[Screenshot grounding data]
----------

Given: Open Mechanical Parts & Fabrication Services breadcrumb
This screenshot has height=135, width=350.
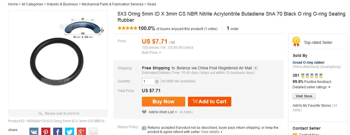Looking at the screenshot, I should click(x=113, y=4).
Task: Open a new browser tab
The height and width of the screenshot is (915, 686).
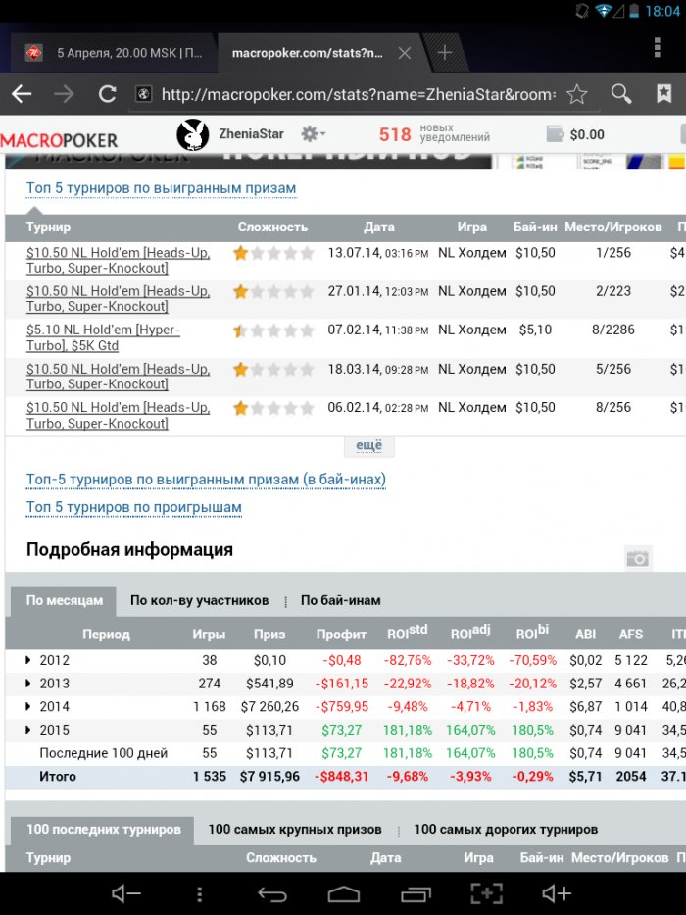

----------

What to produce:
For each record, return its text exactly and leave any picture out.

Finished task:
Given: Open Mechanical Parts & Fabrication Services breadcrumb
This screenshot has height=135, width=350.
Looking at the screenshot, I should click(x=113, y=4).
Task: Open a new browser tab
The height and width of the screenshot is (915, 686).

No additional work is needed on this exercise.